Quant aux industriels, ils sont engagés en faveur d’un parcours de soins clair et du bon usage des médicaments. Ségolène de Marsac, Présidente-directrice générale d’Opella France & Vice-présidente de NèreS, pointe par ailleurs le défi de libérer la parole, alors que 63 % des patients ne parviennent pas à décrire la douleur. « C’est pour cette raison que nous avons lancé, avec NèreS, une campagne autour du bon usage ainsi qu’une campagne patients pour apprendre à mieux soulager la douleur avec une prise en charge holistique ». Un enjeu clé, dans la mesure où « la douleur engage rapidement tant la sphère physique que psychique : il est essentiel de la soulager très vite », pointe Françoise Alliot-Launois, Présidente, Association Française de Lutte Anti-Rhumatismale (AFLAR). Elle insiste sur la nécessité d’accompagner le patient : au sein de l’AFLAR, un patient sur deux se dit trop seul face à la douleur.
Enfin,la capacité à assurer une meilleure prise en charge est également un défi en termes de souveraineté sanitaire. E cela passe notammen part un modèle économique garantissant la disponibilité des médicaments de premier recours.

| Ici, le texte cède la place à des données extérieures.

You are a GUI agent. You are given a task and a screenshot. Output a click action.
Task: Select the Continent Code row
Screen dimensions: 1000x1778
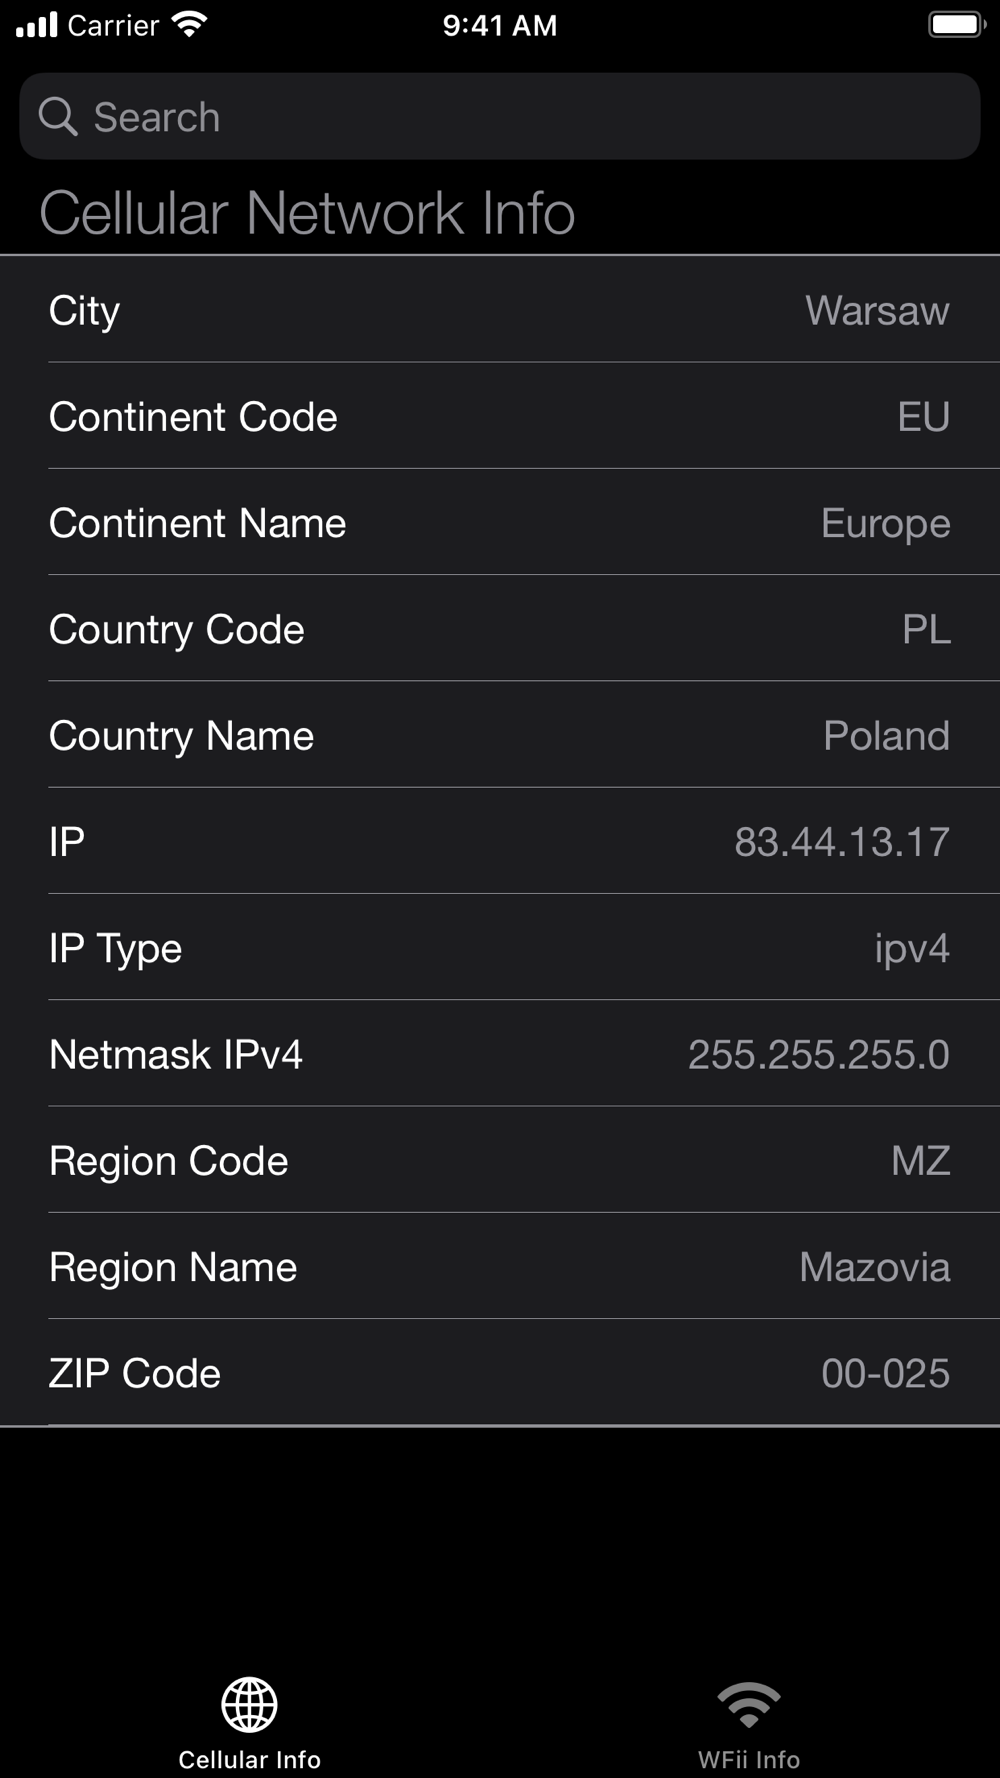(x=500, y=416)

Douleurs chroniques résistantes : nouveaux parcours
Les douleurs chroniques réfractaires sont celles qui persistent malgré l’optimisation du traitement. « En France, elles sont prises en charge dans 276 structures douleur chronique sur le territoire. Mais les délais d’attente sont élevés, avec une médiane de quatre mois », regrette le Pr Valéria Martinez, Présidente d’honneur, Société Française d’Etude et Traitement de la Douleur (SFETD).
Saisie sur cette problématique en 2023, la Haute Autorité de Santé (HAS) a signé un partenariat avec la SFETD et le CMG (Collège des Médecins Généralistes) afin de développer un parcours optimisant la prise en charge des patients douloureux chroniques par des équipes pluriprofessionnelles et pluridisciplinaires, dans des délais médicalement acceptables. Un parcours en trois niveaux a vu le jour et des fiches seront aussi élaborées, précisant pour chaque niveau les profils des patients, les examens réalisables, les professionnels mobilisables et les traitements médicamenteux et non médicamenteux utilisables. A Toulouse, le Dr Vladimir Druel, médecin généraliste, a mis en place ce parcours, avec l’équipe de soins primaires : « L’intérêt de ce mode de fonctionnement est d’avoir une prise en charge centrée autour du domicile du patient et une pluriprofessionnalité, avec des interactions pour trouver des solutions adaptées à chaque situation ». Françoise Alliot-Launois souligne elle aussi le travail accompli par la HAS et précise : « Travailler sur la coordination est fondamental : des liens forts doivent être créés pour guider le patient et le remettre sur un parcours de vie ».
Après la crise des opioïdes aux Etats-Unis, qui a entraîné, en France, la crainte qu’elle ne s’y exporte, ces fiches permettront d’éviter des thérapeutiques inadaptées et des mésusages : « L’objectif est d’avoir le bon patient, avec le bon professionnel de santé et le bon traitement, au bon moment », souligne le Dr Albert Scemama, Chef de projet scientifique à la HAS.